Exercise input:
>> BEGIN

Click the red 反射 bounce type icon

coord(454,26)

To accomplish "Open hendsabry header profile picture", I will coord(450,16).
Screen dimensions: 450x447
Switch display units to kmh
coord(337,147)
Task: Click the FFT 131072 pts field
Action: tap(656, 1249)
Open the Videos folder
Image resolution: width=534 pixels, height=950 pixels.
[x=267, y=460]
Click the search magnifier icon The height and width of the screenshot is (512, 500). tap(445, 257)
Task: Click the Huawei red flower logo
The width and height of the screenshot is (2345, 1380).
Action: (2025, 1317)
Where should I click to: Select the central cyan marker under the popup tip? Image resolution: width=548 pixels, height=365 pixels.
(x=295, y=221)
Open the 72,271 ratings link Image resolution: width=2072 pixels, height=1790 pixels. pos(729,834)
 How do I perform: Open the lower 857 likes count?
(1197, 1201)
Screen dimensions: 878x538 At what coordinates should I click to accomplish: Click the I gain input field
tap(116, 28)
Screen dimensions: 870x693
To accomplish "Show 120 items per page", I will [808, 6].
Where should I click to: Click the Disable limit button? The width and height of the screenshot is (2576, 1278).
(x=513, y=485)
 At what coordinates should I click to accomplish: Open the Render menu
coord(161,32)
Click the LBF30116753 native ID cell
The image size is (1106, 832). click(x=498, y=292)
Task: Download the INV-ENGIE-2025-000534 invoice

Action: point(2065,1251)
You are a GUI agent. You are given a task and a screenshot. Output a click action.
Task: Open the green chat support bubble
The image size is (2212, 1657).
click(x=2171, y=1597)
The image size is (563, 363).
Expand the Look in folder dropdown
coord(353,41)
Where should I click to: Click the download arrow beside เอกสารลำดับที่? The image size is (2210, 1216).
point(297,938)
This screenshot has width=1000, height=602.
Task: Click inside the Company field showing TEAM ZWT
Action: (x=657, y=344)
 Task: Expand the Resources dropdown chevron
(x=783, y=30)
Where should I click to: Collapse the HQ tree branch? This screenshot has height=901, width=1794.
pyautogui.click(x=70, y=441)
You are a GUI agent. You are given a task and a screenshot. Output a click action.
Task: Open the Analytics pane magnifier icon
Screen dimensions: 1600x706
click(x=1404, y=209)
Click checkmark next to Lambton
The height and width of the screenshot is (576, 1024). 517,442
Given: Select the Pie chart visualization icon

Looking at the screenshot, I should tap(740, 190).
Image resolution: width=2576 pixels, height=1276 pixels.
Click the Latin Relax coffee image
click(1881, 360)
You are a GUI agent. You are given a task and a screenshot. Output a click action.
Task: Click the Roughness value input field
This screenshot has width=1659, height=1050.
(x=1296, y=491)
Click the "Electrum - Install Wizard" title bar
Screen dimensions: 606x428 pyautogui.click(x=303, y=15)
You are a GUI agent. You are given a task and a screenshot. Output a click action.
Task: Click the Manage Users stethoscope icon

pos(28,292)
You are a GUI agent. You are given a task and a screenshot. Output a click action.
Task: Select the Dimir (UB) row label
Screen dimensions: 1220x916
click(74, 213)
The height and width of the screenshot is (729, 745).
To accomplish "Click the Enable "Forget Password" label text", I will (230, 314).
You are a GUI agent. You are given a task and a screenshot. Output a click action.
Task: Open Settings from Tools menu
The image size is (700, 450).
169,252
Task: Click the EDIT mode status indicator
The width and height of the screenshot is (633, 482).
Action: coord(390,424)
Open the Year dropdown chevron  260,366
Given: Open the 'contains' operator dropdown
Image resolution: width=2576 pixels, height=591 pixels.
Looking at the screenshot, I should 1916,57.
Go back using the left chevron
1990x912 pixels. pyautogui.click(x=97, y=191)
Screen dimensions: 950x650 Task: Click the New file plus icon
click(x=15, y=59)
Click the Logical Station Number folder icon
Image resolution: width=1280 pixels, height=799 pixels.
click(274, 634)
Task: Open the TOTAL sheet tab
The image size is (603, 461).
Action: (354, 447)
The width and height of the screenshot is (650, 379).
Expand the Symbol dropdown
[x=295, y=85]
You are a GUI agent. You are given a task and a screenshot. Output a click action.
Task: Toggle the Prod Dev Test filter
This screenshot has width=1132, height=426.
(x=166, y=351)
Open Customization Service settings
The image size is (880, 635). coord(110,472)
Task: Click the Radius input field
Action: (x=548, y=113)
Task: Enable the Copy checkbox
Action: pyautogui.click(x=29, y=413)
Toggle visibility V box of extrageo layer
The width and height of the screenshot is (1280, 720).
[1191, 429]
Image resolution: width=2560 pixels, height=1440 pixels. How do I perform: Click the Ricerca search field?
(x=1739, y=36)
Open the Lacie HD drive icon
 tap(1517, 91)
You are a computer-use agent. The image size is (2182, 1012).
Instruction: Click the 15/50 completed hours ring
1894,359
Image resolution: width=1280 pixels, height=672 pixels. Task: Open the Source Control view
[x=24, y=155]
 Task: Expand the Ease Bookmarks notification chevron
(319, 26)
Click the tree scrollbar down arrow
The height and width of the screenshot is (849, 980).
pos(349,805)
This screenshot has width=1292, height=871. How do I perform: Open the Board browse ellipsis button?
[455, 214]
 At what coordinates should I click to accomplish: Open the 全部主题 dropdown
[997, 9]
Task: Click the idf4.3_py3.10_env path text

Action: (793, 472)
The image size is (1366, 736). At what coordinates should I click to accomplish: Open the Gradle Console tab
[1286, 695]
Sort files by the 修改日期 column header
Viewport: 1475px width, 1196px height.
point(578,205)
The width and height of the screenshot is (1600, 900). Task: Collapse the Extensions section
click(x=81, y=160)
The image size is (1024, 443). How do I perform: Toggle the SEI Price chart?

>> END

Give the items above as a numbered list, one line per entry and blank lines left out.

1. Click the red 反射 bounce type icon
2. coord(454,26)
3. To accomplish "Open hendsabry header profile picture", I will coord(450,16).
4. Screen dimensions: 450x447
5. Switch display units to kmh
6. coord(337,147)
7. Task: Click the FFT 131072 pts field
8. Action: tap(656, 1249)
9. Open the Videos folder
10. Image resolution: width=534 pixels, height=950 pixels.
11. [x=267, y=460]
12. Click the search magnifier icon The height and width of the screenshot is (512, 500). tap(445, 257)
13. Task: Click the Huawei red flower logo
14. The width and height of the screenshot is (2345, 1380).
15. Action: (2025, 1317)
16. Where should I click to: Select the central cyan marker under the popup tip? Image resolution: width=548 pixels, height=365 pixels.
17. (x=295, y=221)
18. Open the 72,271 ratings link Image resolution: width=2072 pixels, height=1790 pixels. pos(729,834)
19.  How do I perform: Open the lower 857 likes count?
20. (1197, 1201)
21. Screen dimensions: 878x538 At what coordinates should I click to accomplish: Click the I gain input field
22. tap(116, 28)
23. Screen dimensions: 870x693
24. To accomplish "Show 120 items per page", I will [808, 6].
25. Where should I click to: Click the Disable limit button? The width and height of the screenshot is (2576, 1278).
26. (x=513, y=485)
27.  At what coordinates should I click to accomplish: Open the Render menu
28. coord(161,32)
29. Click the LBF30116753 native ID cell
30. The image size is (1106, 832). click(x=498, y=292)
31. Task: Download the INV-ENGIE-2025-000534 invoice
32. Action: point(2065,1251)
33. You are a GUI agent. You are given a task and a screenshot. Output a click action.
34. Task: Open the green chat support bubble
35. The image size is (2212, 1657).
36. click(x=2171, y=1597)
37. The image size is (563, 363).
38. Expand the Look in folder dropdown
39. coord(353,41)
40. Where should I click to: Click the download arrow beside เอกสารลำดับที่? The image size is (2210, 1216).
41. point(297,938)
42. This screenshot has width=1000, height=602.
43. Task: Click inside the Company field showing TEAM ZWT
44. Action: (x=657, y=344)
45.  Task: Expand the Resources dropdown chevron
46. (x=783, y=30)
47. Where should I click to: Collapse the HQ tree branch? This screenshot has height=901, width=1794.
48. pyautogui.click(x=70, y=441)
49. You are a GUI agent. You are given a task and a screenshot. Output a click action.
50. Task: Open the Analytics pane magnifier icon
51. Screen dimensions: 1600x706
52. click(x=1404, y=209)
53. Click checkmark next to Lambton
54. The height and width of the screenshot is (576, 1024). 517,442
55. Given: Select the Pie chart visualization icon
56. Looking at the screenshot, I should tap(740, 190).
57. Image resolution: width=2576 pixels, height=1276 pixels.
58. Click the Latin Relax coffee image
59. click(1881, 360)
60. You are a GUI agent. You are given a task and a screenshot. Output a click action.
61. Task: Click the Roughness value input field
62. This screenshot has width=1659, height=1050.
63. (x=1296, y=491)
64. Click the "Electrum - Install Wizard" title bar
65. Screen dimensions: 606x428 pyautogui.click(x=303, y=15)
66. You are a GUI agent. You are given a task and a screenshot. Output a click action.
67. Task: Click the Manage Users stethoscope icon
68. pos(28,292)
69. You are a GUI agent. You are given a task and a screenshot. Output a click action.
70. Task: Select the Dimir (UB) row label
71. Screen dimensions: 1220x916
72. click(74, 213)
73. The height and width of the screenshot is (729, 745).
74. To accomplish "Click the Enable "Forget Password" label text", I will (230, 314).
75. You are a GUI agent. You are given a task and a screenshot. Output a click action.
76. Task: Open Settings from Tools menu
77. The image size is (700, 450).
78. 169,252
79. Task: Click the EDIT mode status indicator
80. The width and height of the screenshot is (633, 482).
81. Action: coord(390,424)
82. Open the Year dropdown chevron  260,366
83. Given: Open the 'contains' operator dropdown
84. Image resolution: width=2576 pixels, height=591 pixels.
85. Looking at the screenshot, I should 1916,57.
86. Go back using the left chevron
87. 1990x912 pixels. pyautogui.click(x=97, y=191)
88. Screen dimensions: 950x650 Task: Click the New file plus icon
89. click(x=15, y=59)
90. Click the Logical Station Number folder icon
91. Image resolution: width=1280 pixels, height=799 pixels.
92. click(274, 634)
93. Task: Open the TOTAL sheet tab
94. The image size is (603, 461).
95. Action: (354, 447)
96. The width and height of the screenshot is (650, 379).
97. Expand the Symbol dropdown
98. [x=295, y=85]
99. You are a GUI agent. You are given a task and a screenshot. Output a click action.
100. Task: Toggle the Prod Dev Test filter
101. This screenshot has width=1132, height=426.
102. (x=166, y=351)
103. Open Customization Service settings
104. The image size is (880, 635). coord(110,472)
105. Task: Click the Radius input field
106. Action: (x=548, y=113)
107. Task: Enable the Copy checkbox
108. Action: pyautogui.click(x=29, y=413)
109. Toggle visibility V box of extrageo layer
110. The width and height of the screenshot is (1280, 720).
111. [1191, 429]
112. Image resolution: width=2560 pixels, height=1440 pixels. How do I perform: Click the Ricerca search field?
113. (x=1739, y=36)
114. Open the Lacie HD drive icon
115.  tap(1517, 91)
116. You are a computer-use agent. The image size is (2182, 1012).
117. Instruction: Click the 15/50 completed hours ring
118. 1894,359
119. Image resolution: width=1280 pixels, height=672 pixels. Task: Open the Source Control view
120. [x=24, y=155]
121.  Task: Expand the Ease Bookmarks notification chevron
122. (319, 26)
123. Click the tree scrollbar down arrow
124. The height and width of the screenshot is (849, 980).
125. pos(349,805)
126. This screenshot has width=1292, height=871. How do I perform: Open the Board browse ellipsis button?
127. [455, 214]
128.  At what coordinates should I click to accomplish: Open the 全部主题 dropdown
129. [997, 9]
130. Task: Click the idf4.3_py3.10_env path text
131. Action: (793, 472)
132. The image size is (1366, 736). At what coordinates should I click to accomplish: Open the Gradle Console tab
133. [1286, 695]
134. Sort files by the 修改日期 column header
135. Viewport: 1475px width, 1196px height.
136. point(578,205)
137. The width and height of the screenshot is (1600, 900). Task: Collapse the Extensions section
138. click(x=81, y=160)
139. The image size is (1024, 443). How do I perform: Toggle the SEI Price chart?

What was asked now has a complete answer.